I recently heard of someone using the GitHub API to only allow certain GitHub accounts to have access to a bastion server. Given the target audience, if your company uses GitHub (or perhaps even the internally hosted GitHub Enterprise), that might be a much easier sell than modifying LDAP.
I was also wondering how popular LDAP is? If you are thinking of using Hologram, or can benefit from it, would you please comment and mention if you already use LDAP or some other alternative?
Definitely don't set up LDAP for hologram... but if you already have LDAP set up, it could be worthwhile to modify your setup to support hologram.
But then again, if your org is large enough to have LDAP set up, getting LDAP policies changed to support something like hologram would generally be a non-starter in my experience.
In large enterprises, the LDAP service is a core security service that is rarely if ever modified except for periodic maintenance and upgrades.
Messing up the LDAP service for any reason will compromise or disable all authentication company-wide.
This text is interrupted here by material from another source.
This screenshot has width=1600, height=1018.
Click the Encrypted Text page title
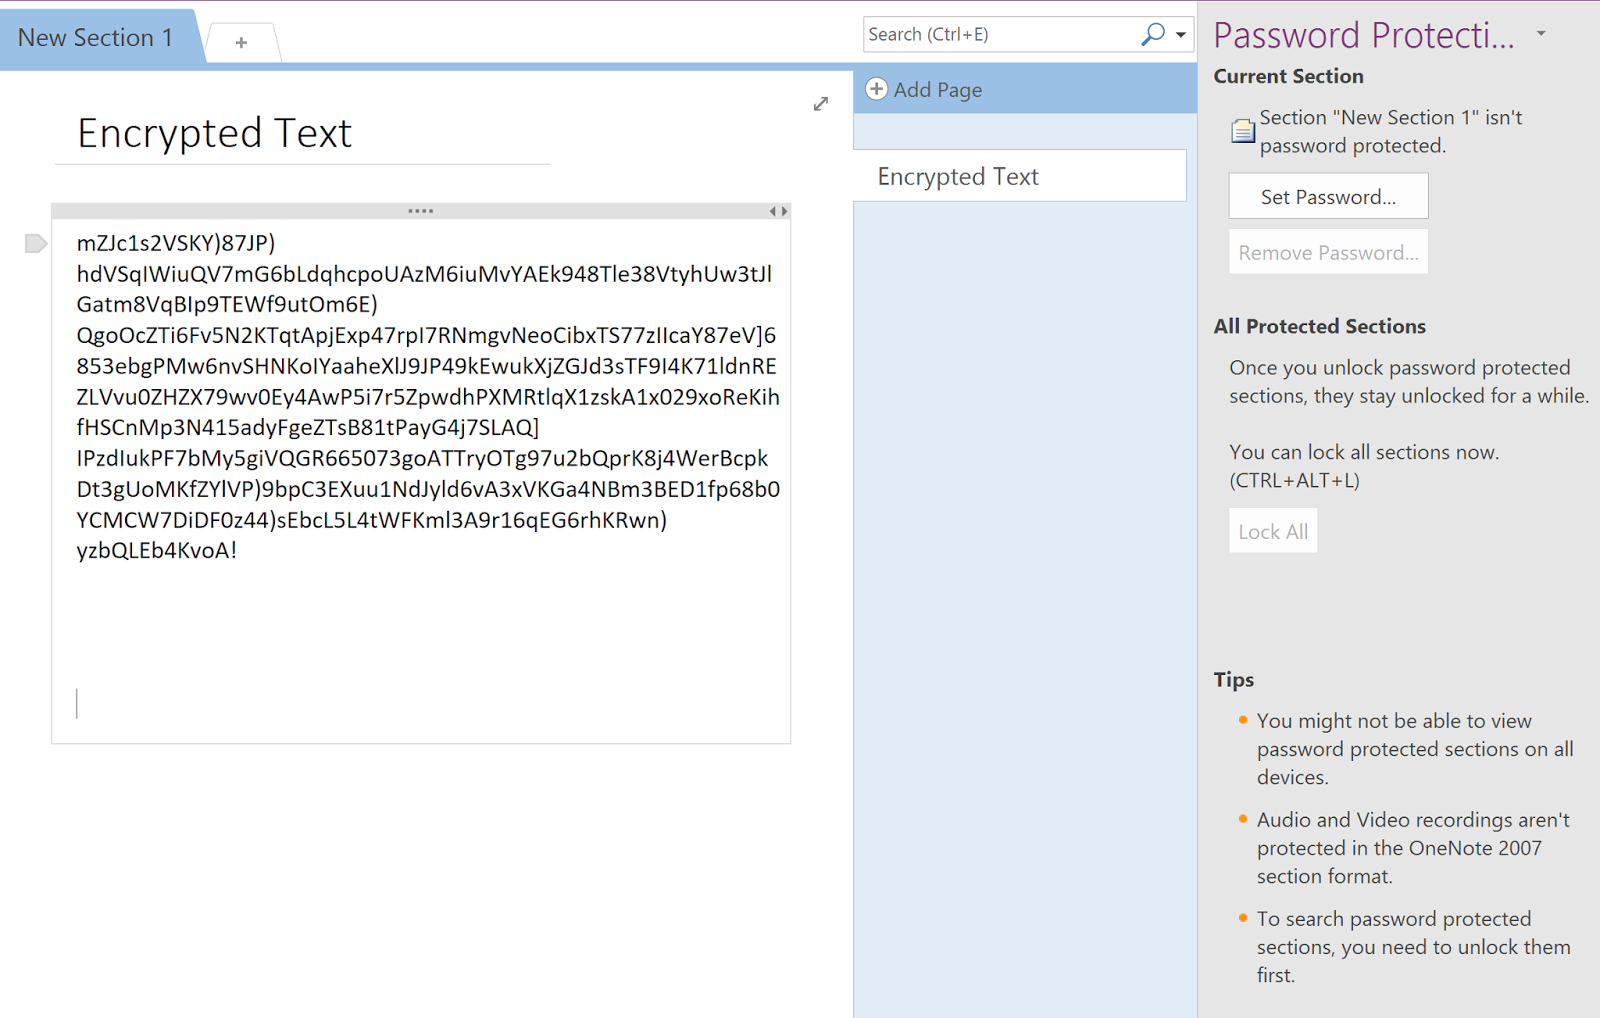(215, 133)
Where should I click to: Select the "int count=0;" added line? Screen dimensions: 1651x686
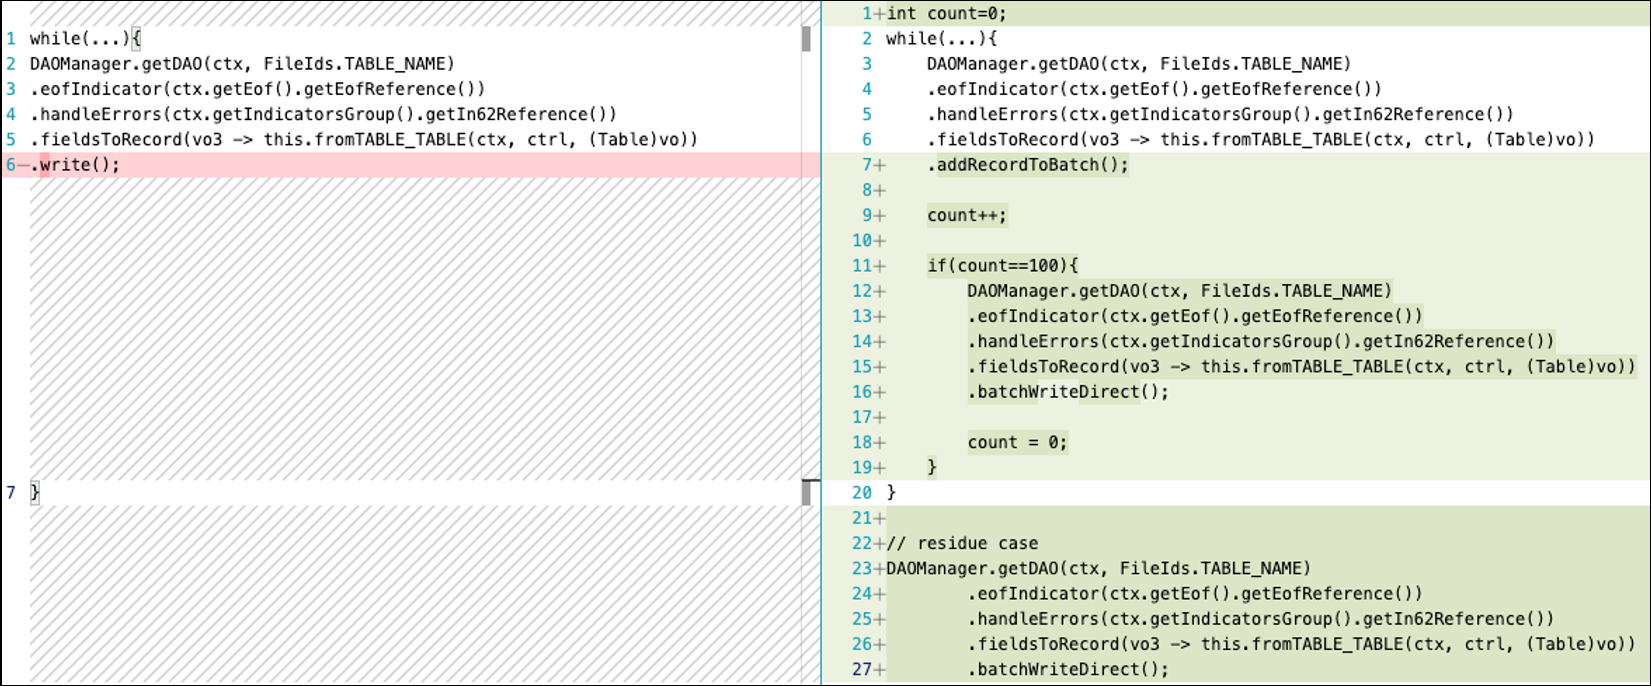[x=946, y=13]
It's not fun when the CEO comes over and says that his wifi and email logins aren't working anymore...
Great news, and very good work, thanks for sharing.
One thing that I am concerned about (or have questions about), is how would you make sure you are not exposing the service to outside, so that when the laptop is on a coffee shop network others can query the credentials?
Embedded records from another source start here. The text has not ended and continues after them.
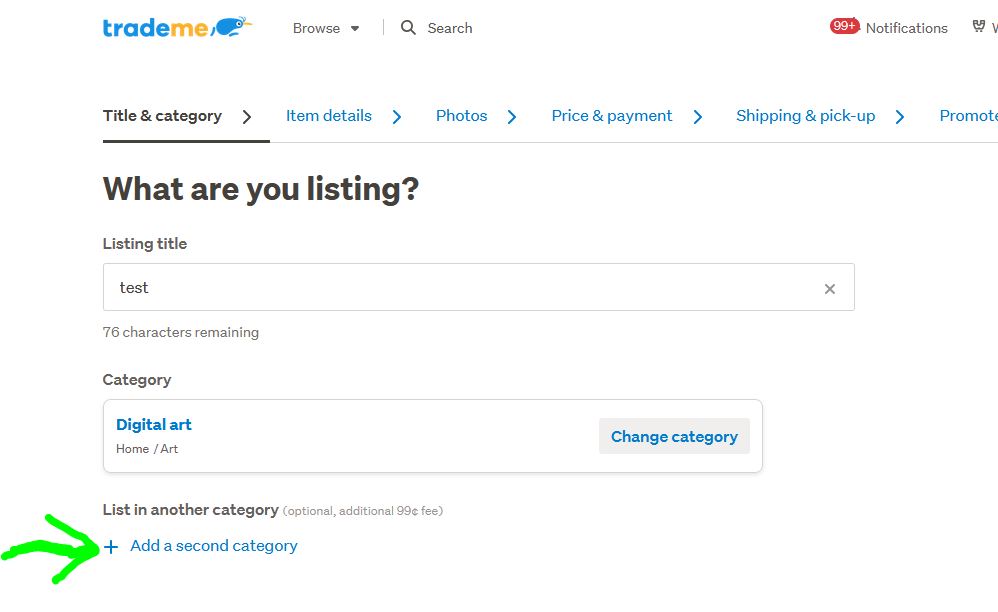
Task: Click chevron arrow after Price & payment
Action: (x=698, y=117)
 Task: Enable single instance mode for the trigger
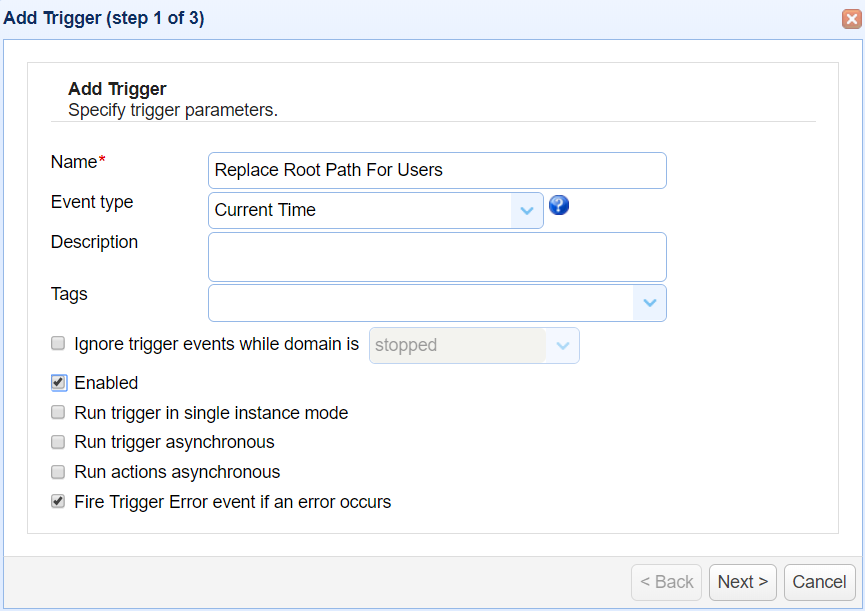coord(57,412)
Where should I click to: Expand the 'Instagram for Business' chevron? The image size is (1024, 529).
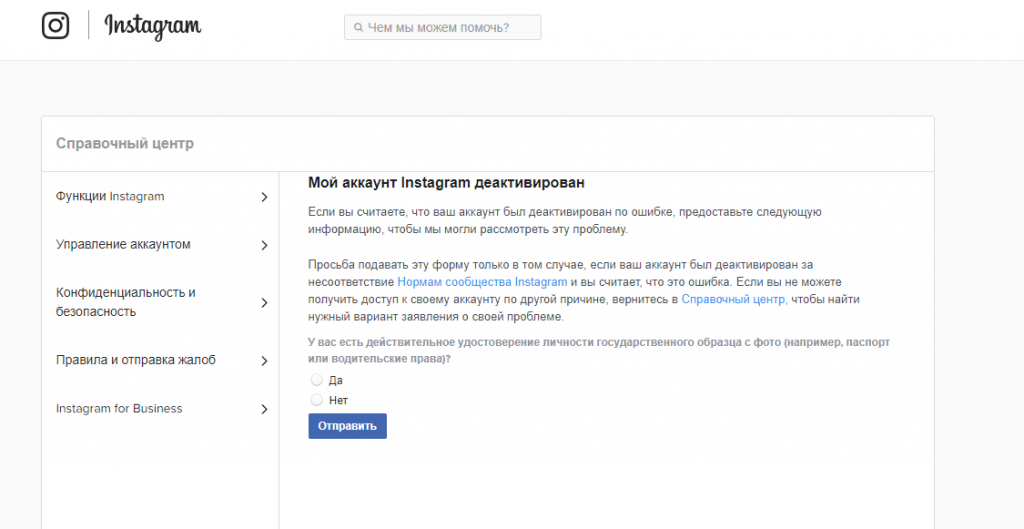click(x=264, y=410)
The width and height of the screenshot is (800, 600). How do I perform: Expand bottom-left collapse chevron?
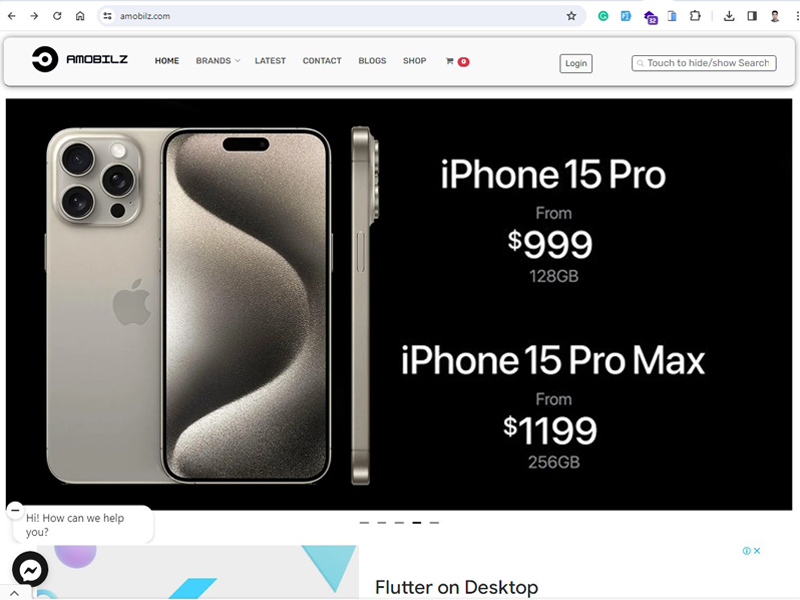[x=14, y=593]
I mean, it often happens that a developer needs to expose a webserver they are running to outside to showcase something or demo or .... It is not very hard to make a mistake and expose everything right?
Hmm, judging from the source code the default listenAddress is on '0.0.0.0:3100' so it's listening on every interface, but it's instantiated to use TLS and in server.go HandleServerRequest does SSH authentication.
This service is separate from whatever the developer is working on that needs to call to it. If the work in progress exposes temporary credentials it's not the end of the world.
The hologram server is privileged and should run behind a firewall. It will only hand out keys to successfully authenticated (using an SSH challenge-response) clients, so it could be publicly accessible, but why go to that risk?
The hologram agent that runs on your laptop, and could potentially be exposed in a cafe, attaches to lo0, so there's no way somebody on your coffee shop wifi could get the creds.
On the Ec2 side security groups can be used to only allow access for the company IP. Then VPN can be used to secure connections from coffee houses back the the office.
I love this! We use LDAP in exactly this fashion so this looks like it may be more-or-less a drop-in addition to how we work. Thanks for such a cool project!
I'm really surprised Amazon hasn't developed something like this already. One of my biggest pain points is creating new keys for every project to use locally and then making sure I remember to delete them when I'm done. Not to mention having to recreate them if I do future updates. Really good service here, though, I'll have to check it out!
Yeah, when we spoke with Amazon, they already had a couple of labels for what hologram is, so it sounds like we at AdRoll are not the only AWS customer who has had to roll it ourselves. Hopefully we'll be the last!
This looks very interesting. Any comments on production-worthiness? This isn't your target scenario, but could it evolve into a component for using IAM-style credential management for companies running their own servers instead of using AWS? I'm always interested in new techniques for removing secret keys from server configs.
We've been running Hologram in production at AdRoll for about 2 months now with no issues, and we've eliminated permanent key usage entirely.
We've had a couple of requests internally for a server-oriented agent, and it's something we want to investigate eventually. I'll make a Github issue for it and at least we can have a conversation.